Life expectancy of an eosinophil in blood varies from 5 to 24 h. In release of eosinophils from marrow the main role is played by β-adrenergic receptors. In the marrow the youngest cell identified as eosinophilic is the eosinophilic promyelocyte. Nature of maturing of an eosinophil is almost identical to nature of maturing of a neutrophil. Modern data showed that lymphocytes can influence products of eosinophils in marrow by means of release of the lymphokines produced by lymphocytes. Specific options of function of eosinophils in system of circulation are described below.

Eosinophils possess more expressed ability to phagocytosis, than neutrophils. However phagocytal reaction of eosinophils is expressed to a lesser extent, than at neutrophils, perhaps, as a result of existence at eosinophils of the person of the corresponding network of receptors. Therefore it is improbable that eosinophils possess a significant role in usual phagocytosis. It is known that eosinophils carry out function of cytotoxic cells killers against some parasites. For example, eosinophils are the main operating cells in the course of antitelozavisimy destruction shistosy at a shistosomiaza. The receptors sensitive to IgG and a human complement located on a surface of eosinophils can carry out start of this cytotoxic reaction.

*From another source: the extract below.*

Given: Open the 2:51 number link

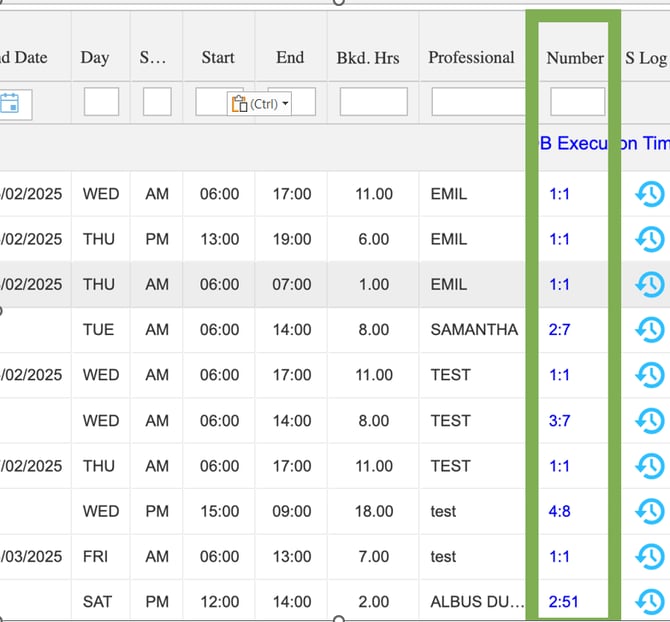Looking at the screenshot, I should click(563, 602).
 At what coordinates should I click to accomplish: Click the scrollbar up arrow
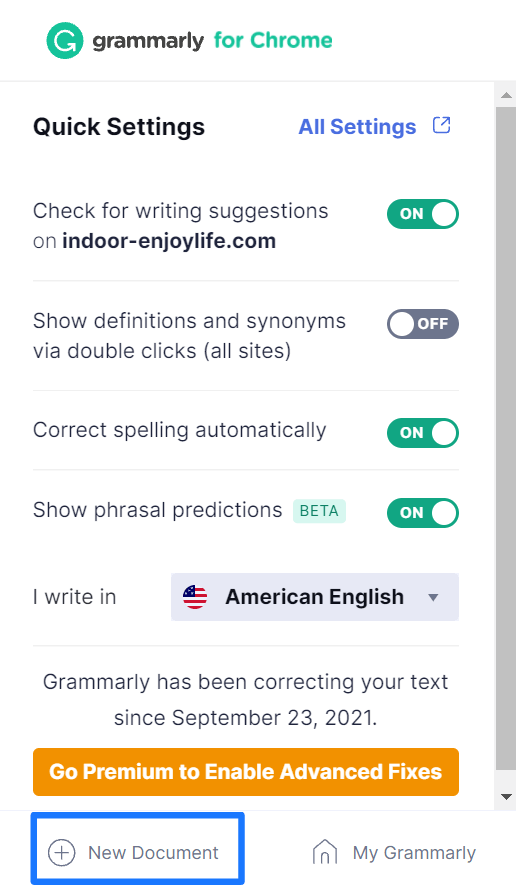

The substances emitted by eosinophils. Cytotoxic influence on metaphytes and parasites, and also other reactions of allergic type which are carried out by means of eosinophils depend on fixation of the complement for the purpose of recognition. This recognition leads to secretion from granules of peroxidase, a histamine and "the main main protein" (MBR) with which connect cytotoxic effect. Besides, they can cause destruction of surrounding fabrics as a result of "effect of presence".

Eosinophilic modulators. Process thanks to which the eosinophilia becomes a clinical phenomenon, is still studied insufficiently; immediate hypersensitivity or activation of reaction of a complement, apparently, provoke release of eosinophils from marrow. Degranulation of mast cells is important as it leads to release both a histamine, and proteins — an eosinophilic chemotactic factor of an anaphylaxis of ECFA, an eosinophilic chemotactic factor of a complement of ECF-C and the activator of stimulation of eosinophils of ESP. Besides, complexes antigen — an antibody can stimulate release of ESP. Then these factors interact with lymphocytes, causing further release of lymphokines.